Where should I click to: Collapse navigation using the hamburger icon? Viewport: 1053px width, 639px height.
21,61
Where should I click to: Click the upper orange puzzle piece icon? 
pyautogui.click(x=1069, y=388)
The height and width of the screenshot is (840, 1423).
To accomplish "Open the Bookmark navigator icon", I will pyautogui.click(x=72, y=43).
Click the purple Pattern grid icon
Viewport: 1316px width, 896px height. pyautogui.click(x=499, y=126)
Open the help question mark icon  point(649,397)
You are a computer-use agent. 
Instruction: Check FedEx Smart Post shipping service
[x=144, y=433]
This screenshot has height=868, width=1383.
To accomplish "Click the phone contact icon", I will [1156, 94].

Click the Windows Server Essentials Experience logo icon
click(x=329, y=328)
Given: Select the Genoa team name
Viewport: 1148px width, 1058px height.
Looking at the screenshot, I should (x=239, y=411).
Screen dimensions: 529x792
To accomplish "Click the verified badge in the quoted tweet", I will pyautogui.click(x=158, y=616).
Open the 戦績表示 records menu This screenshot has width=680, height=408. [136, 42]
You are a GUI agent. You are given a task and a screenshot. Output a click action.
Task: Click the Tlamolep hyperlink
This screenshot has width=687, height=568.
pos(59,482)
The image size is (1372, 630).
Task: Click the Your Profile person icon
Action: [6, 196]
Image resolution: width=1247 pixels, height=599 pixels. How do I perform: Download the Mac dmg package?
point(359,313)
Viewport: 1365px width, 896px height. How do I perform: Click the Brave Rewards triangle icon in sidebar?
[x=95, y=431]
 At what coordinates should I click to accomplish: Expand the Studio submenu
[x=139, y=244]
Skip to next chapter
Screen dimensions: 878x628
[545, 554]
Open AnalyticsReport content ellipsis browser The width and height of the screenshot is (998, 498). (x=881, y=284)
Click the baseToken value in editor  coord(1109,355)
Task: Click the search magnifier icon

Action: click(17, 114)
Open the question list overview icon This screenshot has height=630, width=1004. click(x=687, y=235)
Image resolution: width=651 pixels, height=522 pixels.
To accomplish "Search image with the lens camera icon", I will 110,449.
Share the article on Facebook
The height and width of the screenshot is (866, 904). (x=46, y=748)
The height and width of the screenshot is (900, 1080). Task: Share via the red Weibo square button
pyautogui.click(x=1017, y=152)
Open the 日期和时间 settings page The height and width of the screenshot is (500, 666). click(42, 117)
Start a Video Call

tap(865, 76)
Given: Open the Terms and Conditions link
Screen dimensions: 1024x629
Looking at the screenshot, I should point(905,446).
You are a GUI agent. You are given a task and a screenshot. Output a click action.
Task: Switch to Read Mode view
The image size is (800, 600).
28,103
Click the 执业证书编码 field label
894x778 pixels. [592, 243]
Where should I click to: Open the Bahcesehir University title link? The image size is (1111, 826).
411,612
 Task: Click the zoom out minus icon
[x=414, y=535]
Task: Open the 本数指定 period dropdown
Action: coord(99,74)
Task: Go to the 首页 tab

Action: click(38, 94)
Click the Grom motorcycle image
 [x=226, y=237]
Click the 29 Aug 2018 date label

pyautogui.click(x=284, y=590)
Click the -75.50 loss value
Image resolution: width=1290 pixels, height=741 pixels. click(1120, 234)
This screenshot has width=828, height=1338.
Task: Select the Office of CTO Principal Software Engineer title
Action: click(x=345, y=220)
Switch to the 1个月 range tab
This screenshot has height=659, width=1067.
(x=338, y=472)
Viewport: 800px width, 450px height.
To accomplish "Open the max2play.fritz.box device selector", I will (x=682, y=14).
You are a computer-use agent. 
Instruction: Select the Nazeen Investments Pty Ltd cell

☆ ☆ ☆ ☆

## [Goal]
Please retype, word for word, the records above from their start through the line containing "Open AnalyticsReport content", including that line.

## [Completed task]
Where should I click to: Collapse navigation using the hamburger icon? Viewport: 1053px width, 639px height.
21,61
Where should I click to: Click the upper orange puzzle piece icon? 
pyautogui.click(x=1069, y=388)
The height and width of the screenshot is (840, 1423).
To accomplish "Open the Bookmark navigator icon", I will pyautogui.click(x=72, y=43).
Click the purple Pattern grid icon
Viewport: 1316px width, 896px height. pyautogui.click(x=499, y=126)
Open the help question mark icon  point(649,397)
You are a computer-use agent. 
Instruction: Check FedEx Smart Post shipping service
[x=144, y=433]
This screenshot has height=868, width=1383.
To accomplish "Click the phone contact icon", I will [1156, 94].

Click the Windows Server Essentials Experience logo icon
click(x=329, y=328)
Given: Select the Genoa team name
Viewport: 1148px width, 1058px height.
Looking at the screenshot, I should (x=239, y=411).
Screen dimensions: 529x792
To accomplish "Click the verified badge in the quoted tweet", I will pyautogui.click(x=158, y=616).
Open the 戦績表示 records menu This screenshot has width=680, height=408. [136, 42]
You are a GUI agent. You are given a task and a screenshot. Output a click action.
Task: Click the Tlamolep hyperlink
This screenshot has width=687, height=568.
pos(59,482)
The image size is (1372, 630).
Task: Click the Your Profile person icon
Action: [6, 196]
Image resolution: width=1247 pixels, height=599 pixels. How do I perform: Download the Mac dmg package?
point(359,313)
Viewport: 1365px width, 896px height. How do I perform: Click the Brave Rewards triangle icon in sidebar?
[x=95, y=431]
 At what coordinates should I click to accomplish: Expand the Studio submenu
[x=139, y=244]
Skip to next chapter
Screen dimensions: 878x628
[545, 554]
Open AnalyticsReport content ellipsis browser The width and height of the screenshot is (998, 498). (x=881, y=284)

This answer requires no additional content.